Re: Support for Datasets with execution-time values for use cases requiring more fine-grained dataset specs

Jeff Payne Fri, 14 Jul 2023 09:15:25 -0700

Hi Vikram,

Thanks for the additional context.  That sounds great.  What's the best way for 
us to connect?


Jeff Payne
________________________________
From: Vikram Koka <vik...@astronomer.io.INVALID>
Sent: Friday, July 14, 2023 8:00 AM
To: jul...@astronomer.io.invalid <jul...@astronomer.io.invalid>
Cc: dev@airflow.apache.org <dev@airflow.apache.org>
Subject: Re: Support for Datasets with execution-time values for use cases 
requiring more fine-grained dataset specs

Hi Jeff,

Thank you for bringing this up. This is definitely on my radar and part of
a larger AIP which I have been in the process of writing up.

We have thought of this use case and deliberately deferred it in the
earlier AIP. Doing is definitely quite complex and I think it needs a
couple of intermediate steps.
I would be more than happy to collaborate on this work and walk you through
my current thinking on this.

Best regards,
Vikram


On Tue, Jul 11, 2023 at 7:18 AM Julien Le Dem <jul...@astronomer.io.invalid>
wrote:

> Hello Jeff,
> I agree it is a very common use case for incremental processing.
> For example you might schedule a DAG every hour that will use the data
> interval to filter this partition in the output and overwrite a partition
> in the output.
> This also generalizes to more complex cases when you implement roll up
> windows and, for example, read 24 previous days every day to create a new
> daily average.
> To do this we would need the Dataset updates to keep the context of what
> data interval was updated and carry that to the downstream dataset update
> as well.
> I agree with Jarek, we should have a spec for this and the next iteration
> of this feature.
> Best
> Julien
>
> On Sun, Jul 9, 2023 at 9:19 AM Jeff Payne <jpa...@bombora.com> wrote:
>
> > Thanks for responding.  That all sounds reasonable.  I don't know that
> I'm
> > the right person to lead that, but I'm willing to give it a shot.  Let me
> > know if you have someone else in mind.  In the meantime, I'll discuss
> this
> > will a couple of work collogues about the effort.
> > ________________________________
> > From: Jarek Potiuk <ja...@potiuk.com>
> > Sent: Saturday, July 8, 2023 11:39 PM
> > To: dev@airflow.apache.org <dev@airflow.apache.org>
> > Subject: Re: Support for Datasets with execution-time values for use
> cases
> > requiring more fine-grained dataset specs
> >
> > Yeah. Agree with Elad. I think writing a follow-up AIP on a few cases for
> > Datasets (that were discussed and specifically left out for late) is
> > probably best thing we could do, and getting someone to lead it and
> writes
> > such AIP would be great
> >
> > I personally think that datasets are not as useful or popular as they
> could
> > be (though of course we have no good data to base it on, it's more of a
> > gut feeling judging from a number of issues people raise about them (in
> > general - very few).

[Entries provided]
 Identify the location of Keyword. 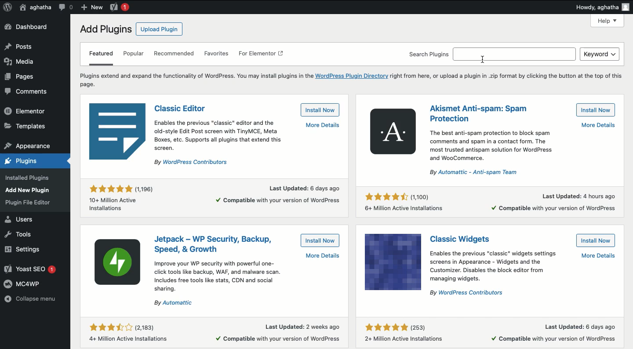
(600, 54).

...

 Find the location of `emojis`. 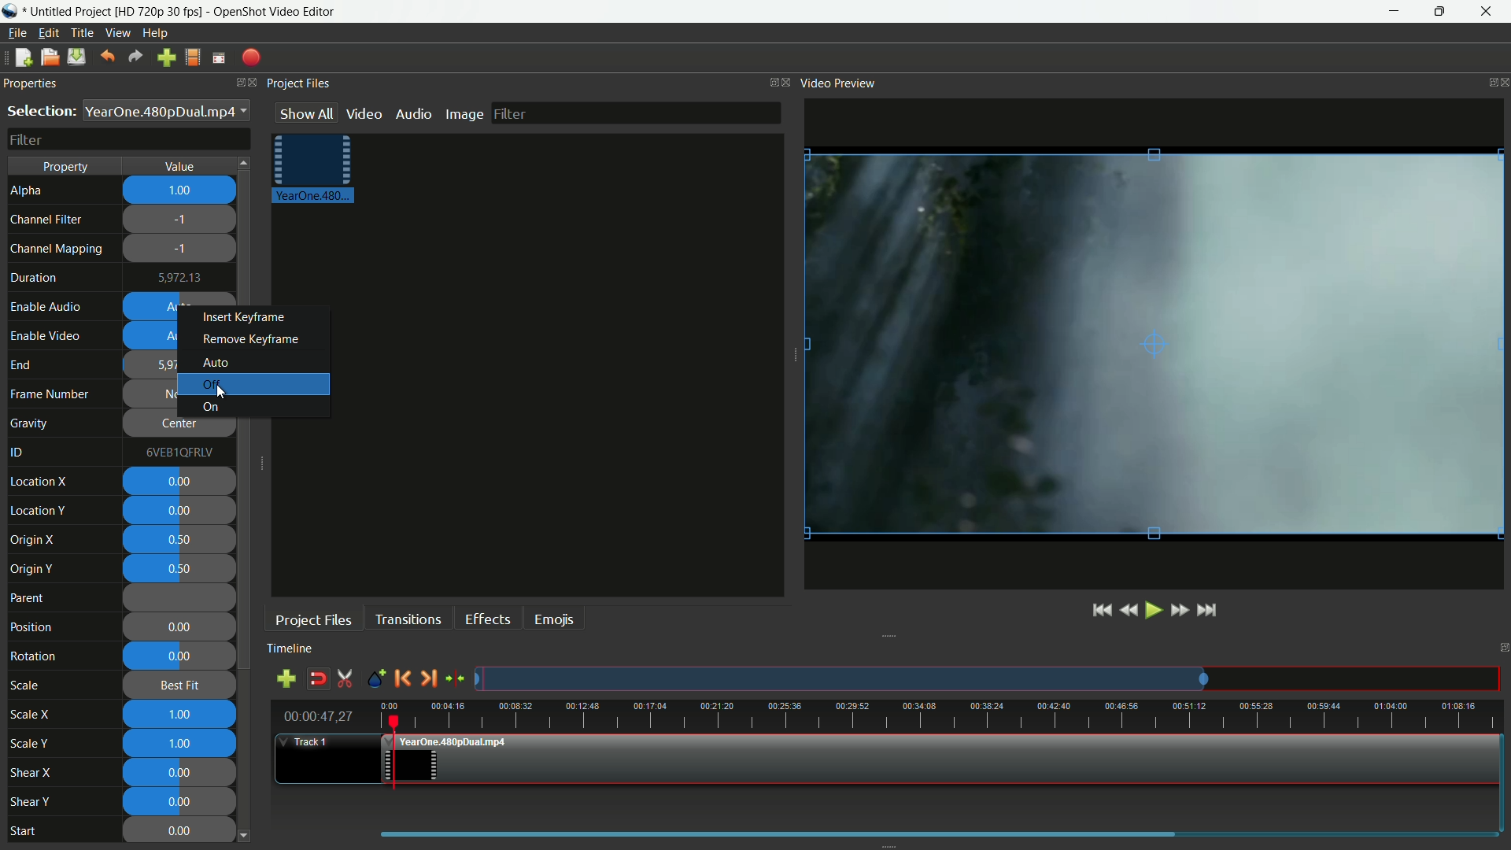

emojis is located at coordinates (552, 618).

...

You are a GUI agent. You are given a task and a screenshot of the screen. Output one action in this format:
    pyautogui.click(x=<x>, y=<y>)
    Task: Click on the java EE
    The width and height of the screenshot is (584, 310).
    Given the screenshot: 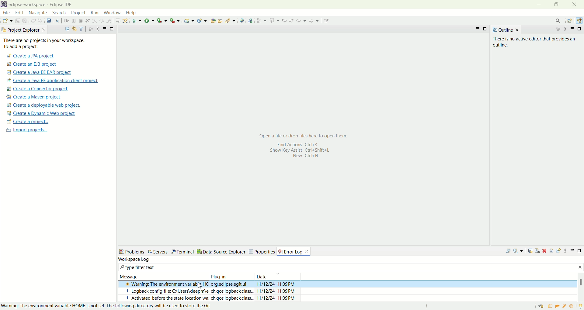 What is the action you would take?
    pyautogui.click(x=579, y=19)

[Actions to take]
(1) In the Airflow datasets mailing-list thread above, rewrite the paragraph that begins "We have thought of this use case" as a short bulleted list that keeps its main points.
(2) Pick up the Airflow datasets mailing-list thread after its last sentence and write the next few sentences of Jarek's message.

[Results of the exercise]
(1)
- The use case was already considered and deliberately deferred in the earlier AIP.
- Implementing it is quite complex and probably needs a couple of intermediate steps.
- Vikram would be glad to collaborate on the work and walk Jeff through his current thinking.

(2)
> >
> > I think all of the above are the important areas that I personally think
> > could help with more usages:
> >
> > * partial datasets (as in the original thread)
> > * triggering datasets based on external dataset changes (banking on
> evident
> > popularity of Deferrable and Triggers it feels that we could make a nice
> > and efficient, customizable solution for that one)
> > * time + dataset combined dependencies (those two issues mentioned by
> > Elad).
> >
> > It would be great to have the Dataset case more complete with these
> three.
> >
> > J.
> >
> >
> >
> > On Sun, Jul 9, 2023 at 8:12 AM Elad Kalif <elad...@apache.org> wrote:
> >
> > > Hi Jeff,
> > >
> > > This is a valid use case but we need to think about how to approach
> this.
> > > It may be trivial change (or it may not IDK) but what worries me is
> that
> > we
> > > have several other requests ( for example
> > > https://github.com/apache/airflow/issues/30974 and
> > > https://github.com/apache/airflow/issues/31013 ) each one is unique
> and
> > we
> > > need to find out a way to make sure it's easy and simple to setup
> > Datasets
> > > without causing side effects or parameters conflicts/madness.
> > >
> > > I think we need to first discuss the mechanism that allows Datasets to
> > > support the new use cases in a holistic manner rather than patching
> each
> > > individual use case.
> > >
> > > I don't know if this is AIP worthy. If you'd like to lead this I'm
> happy
> > to
> > > review.
> > >
> > > On Thu, Jul 6, 2023 at 5:36 AM Jeff Payne <jpa...@bombora.com> wrote:
> > >
> > > > Hello Airflow dev community!
> > > >
> > > > TL;DR;
> > > > I'd like AF Datasets to support the following use case: I use a
> > BigQuery
> > > > table MyRawRecords, which is partitioned by date. DAG
> > > write_my_raw_records
> > > > inserts records into said table on a daily schedule and is sometimes
> > > rerun
> > > > to either correct previously inserted records or to insert late
> > arriving
> > > > data. There is a downstream DAG aggregate_my_raw_records_for_analysis
> > > owned
> > > > by a separate team that runs daily and generates aggregate values
> > against
> > > > MyRawRecords. DAG B should be rerun anytime the MyRawRecords table is
> > > > written to (new/updated data for a single partition). The existing
> > > Dataset
> > > > mechanism doesn't support providing the target partition to the
> > consuming
> > > > DAG.
> > > >
> > > > At Bombora, the above is a common use case.  We produce many
> internally
> > > > facing data products and would like to leverage a data/event-driven
> > > > approach to triggering downstream DAGs without the explicit coupling
> of
> > > > TriggerDagOperator/ExternalTaskOperator or the implicit coupling of
> > > > schedule alignment with sensor timeouts.
> > > >
> > > > Currently, to leverage Datasets, this use case requires the consuming
> > DAG
> > > > to figure out which target partition of the table has been updated.
> Of
> > > > course, the aggregates for the entire table could be recalculated,
> but
> > > this
> > > > is a huge waste of resources.
> > > >
> > > > It seems like this may be one of many logical next steps with respect
> > to
> > > > Dataset related features.  There has been interest in supporting this
> > use
> > > > case voiced in the comments on the original Dataset AIP,
> > > >
> > >
> >
> https://cwiki.apache.org/confluence/display/AIRFLOW/AIP-48+Data+Dependency+Management+and+Data+Driven+Scheduling
> > > .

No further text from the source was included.